And we’re back this time with Tom’s tips for Solo paddling .
Tip 1: Proper Position
I can’t count how many times I’ve seen someone solo paddling a tandem canoe as they normally would with someone else in the boat; sitting in the stern, with the result being the front 3/4 of the canoe completely out of the water. To remedy this, sit backwards in the bow seat, which will position you further to the centre of the canoe. Jam your pack and all of your gear at the front of your boat and you’ll now be almost perfectly balanced in the water, making your canoe much easier to manoeuvre in the process.
Tip 2: Extra Ballast
Scenario: you’ve reached your campsite for the day and want to go out for some fishing or just an evening paddle. Your gear is all unpacked, and you don’t have anything to weigh down the bow.
Solution: pack a few extra dry sacks on your trip so you can fill them with water and place them at the front of the canoe for ballast. You may want to fasten them to the front handle with a carabiner and/or some paracord as they’ll roll around on you pretty easily.

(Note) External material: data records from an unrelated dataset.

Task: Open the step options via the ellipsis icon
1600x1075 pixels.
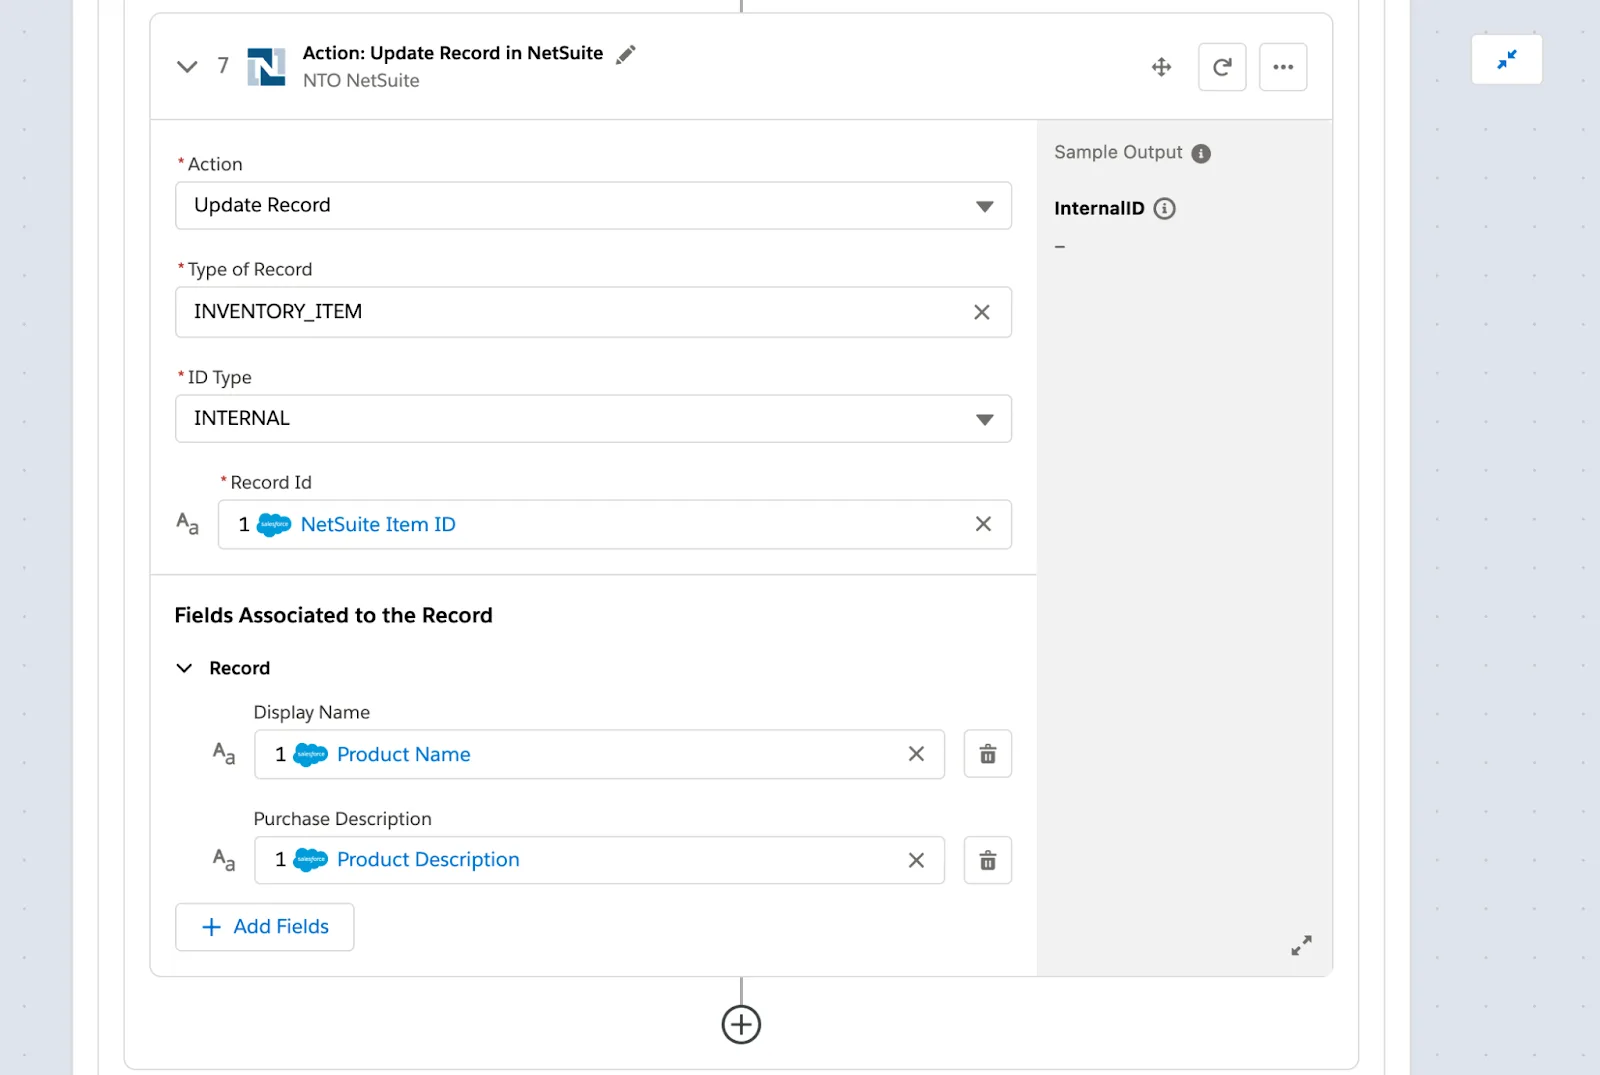Action: (1283, 67)
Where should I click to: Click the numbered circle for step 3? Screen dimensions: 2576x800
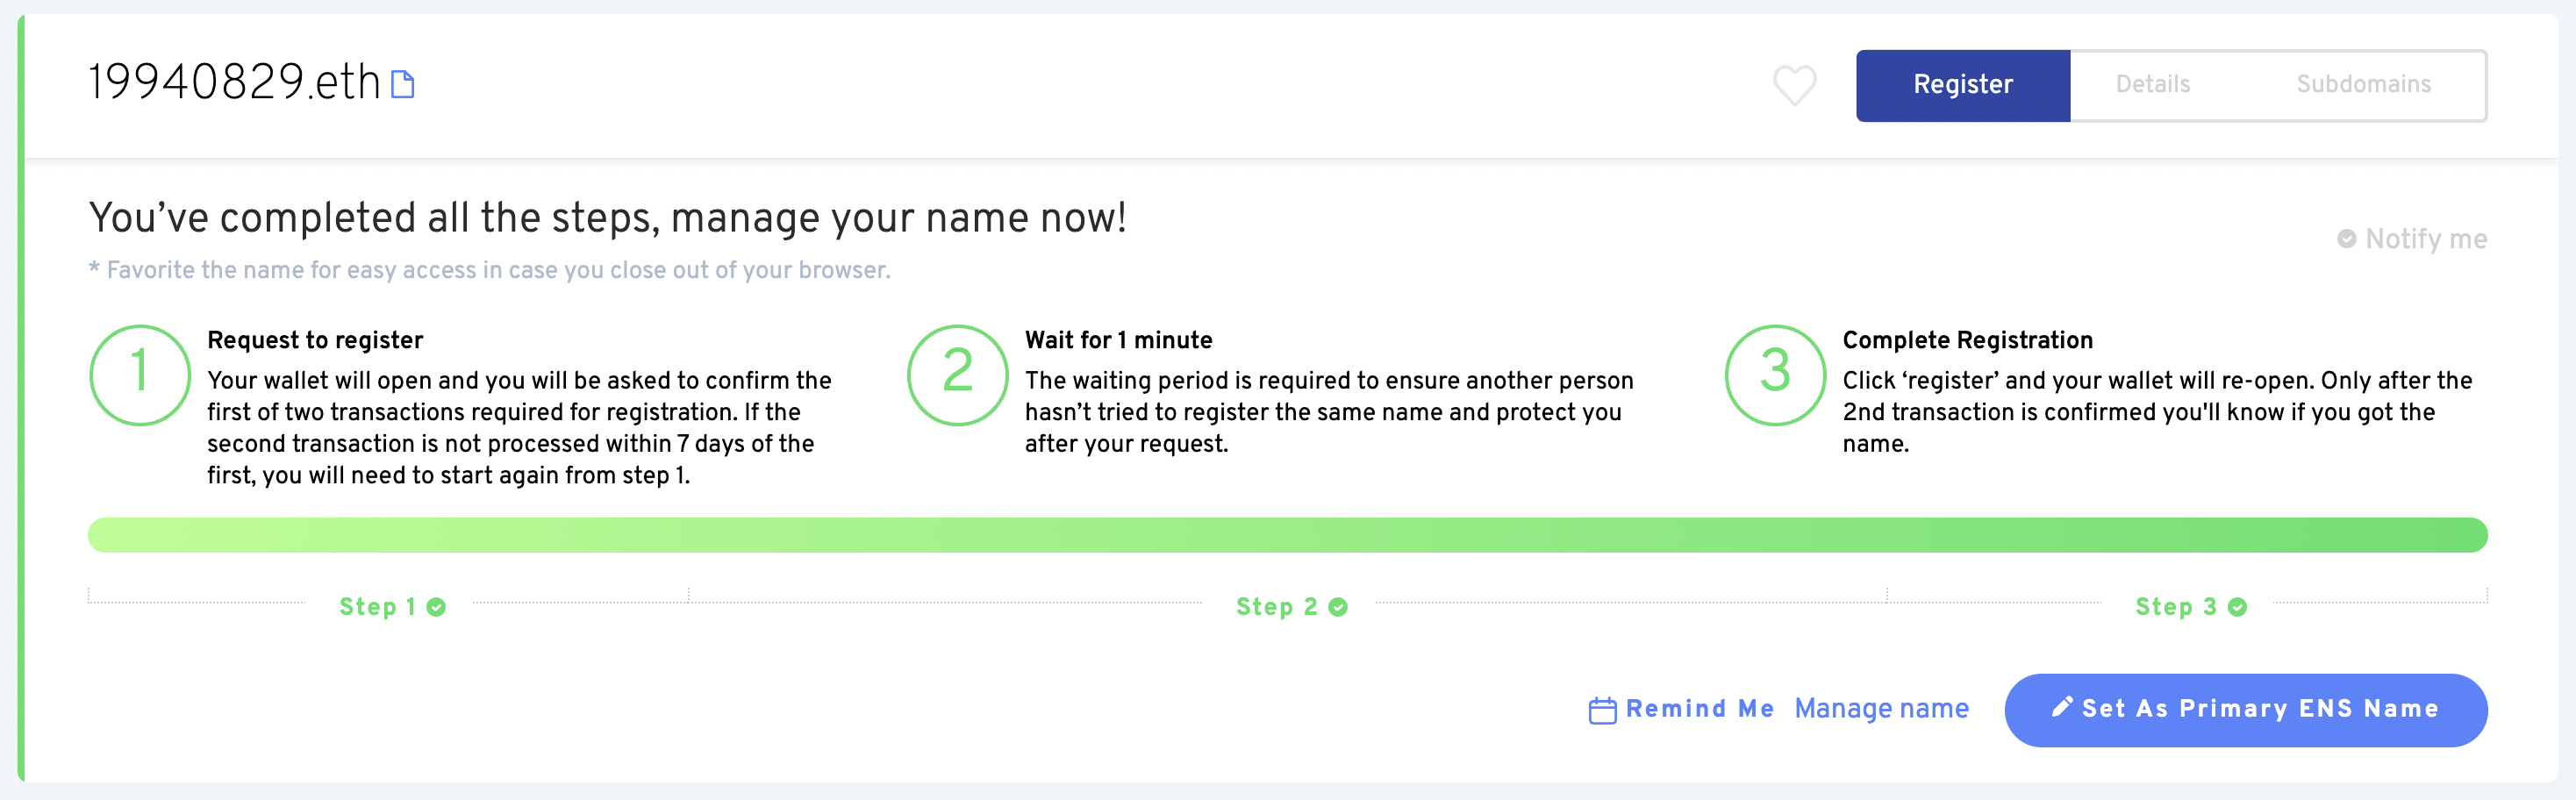coord(1775,375)
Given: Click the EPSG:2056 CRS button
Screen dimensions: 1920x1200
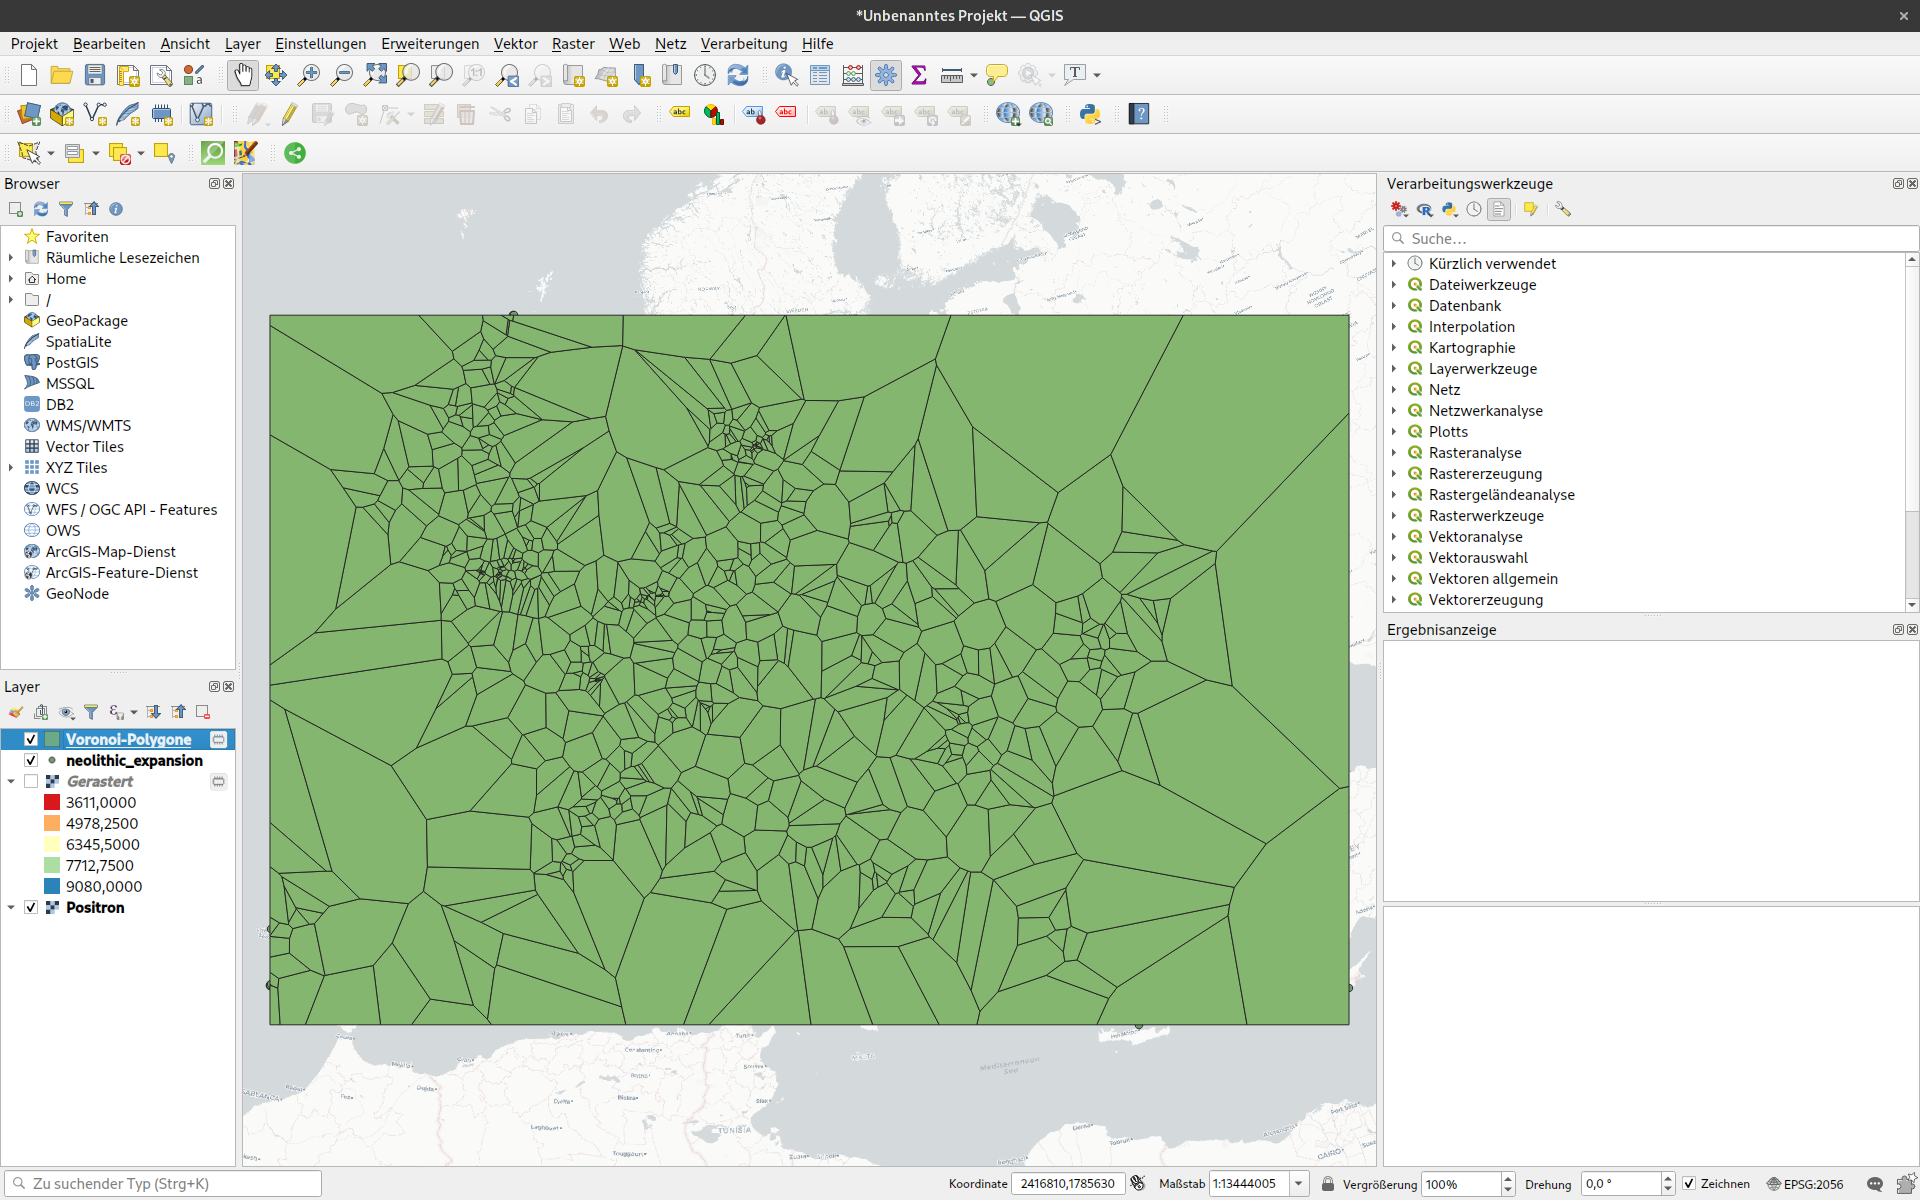Looking at the screenshot, I should 1804,1184.
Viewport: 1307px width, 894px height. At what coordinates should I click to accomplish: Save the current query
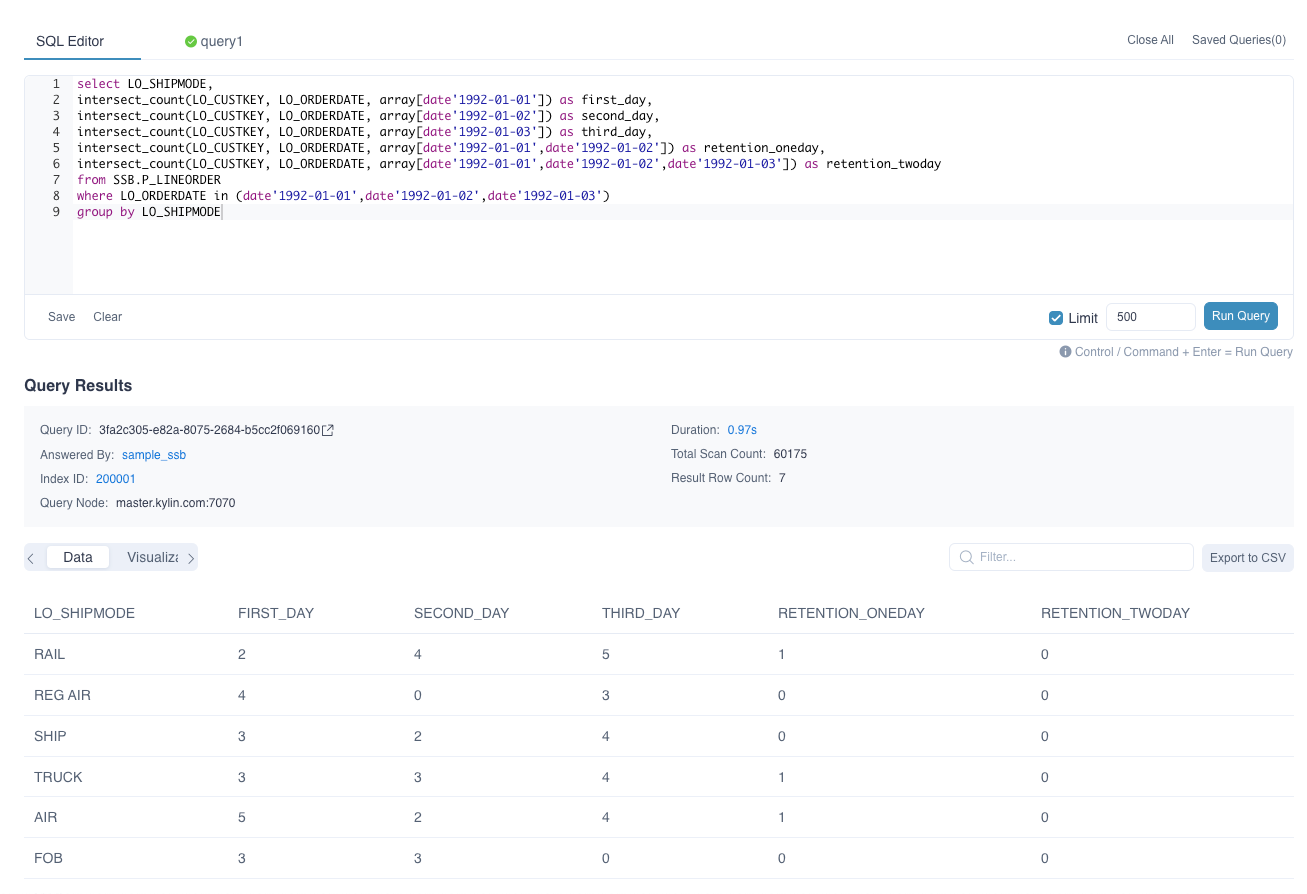62,317
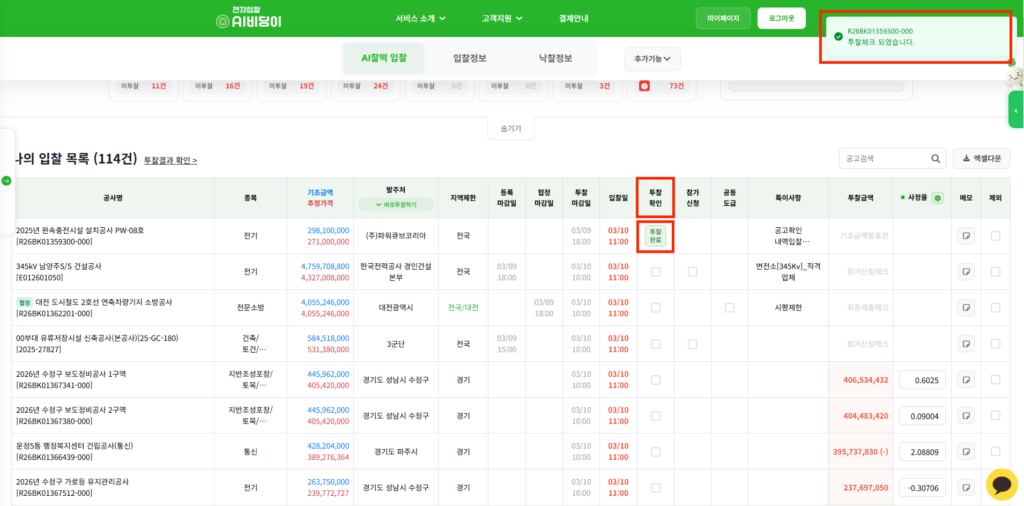The height and width of the screenshot is (506, 1024).
Task: Check 제외 box for PW-08호 row
Action: pyautogui.click(x=995, y=236)
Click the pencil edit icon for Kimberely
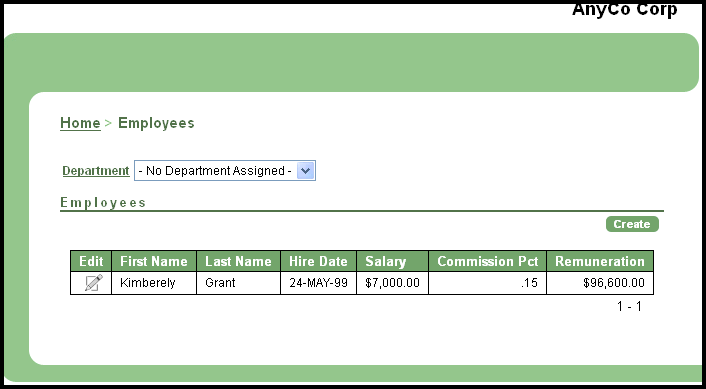Viewport: 706px width, 389px height. [94, 283]
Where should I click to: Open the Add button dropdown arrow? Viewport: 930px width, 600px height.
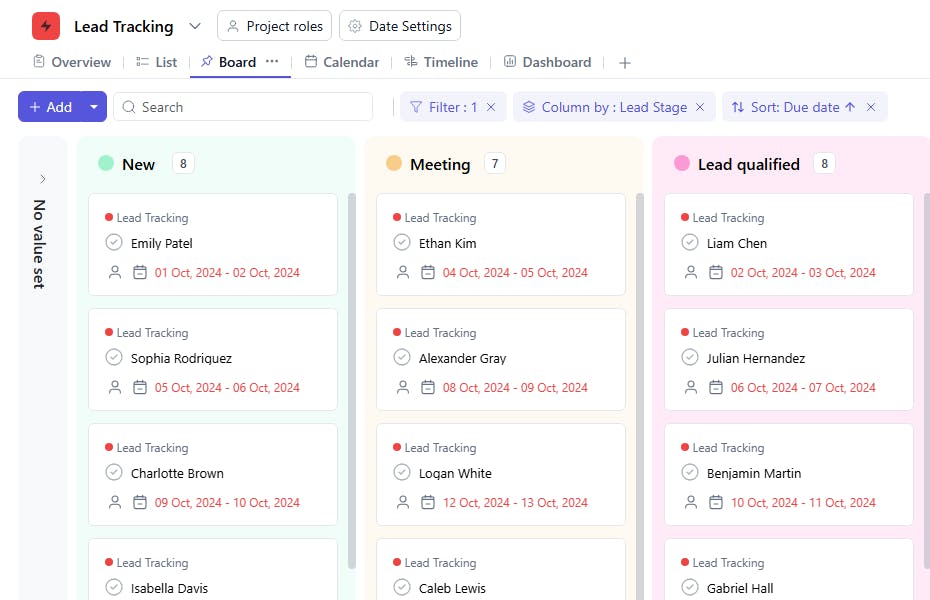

Tip 3: Limiting Paddle/Gunwale Wear
I rely heavily on the Canadian Stroke when paddling solo, which involves a significant amount of contact with the gunwale and some heavy prying in high winds. I do a lot of solo trips and noticed that this technique was really starting to show some wear on both my paddles and gunwales. This past season, I experimented with a solution that seems to have solved the issue:
I place a double layer of white hockey tape halfway up the paddle shaft (where the paddle makes contact with the gunwale), and apply a heavy coating of hockey stick blade wax. I had a hard time finding a non-scented wax (Sex Wax, Howies, etc all have a super-fruity smell – not something you want at your campsite for bear precautions), but Ice Wax works excellently and is unscented. Depending on the length of my solo trip, I might have to reapply wax once or not at all.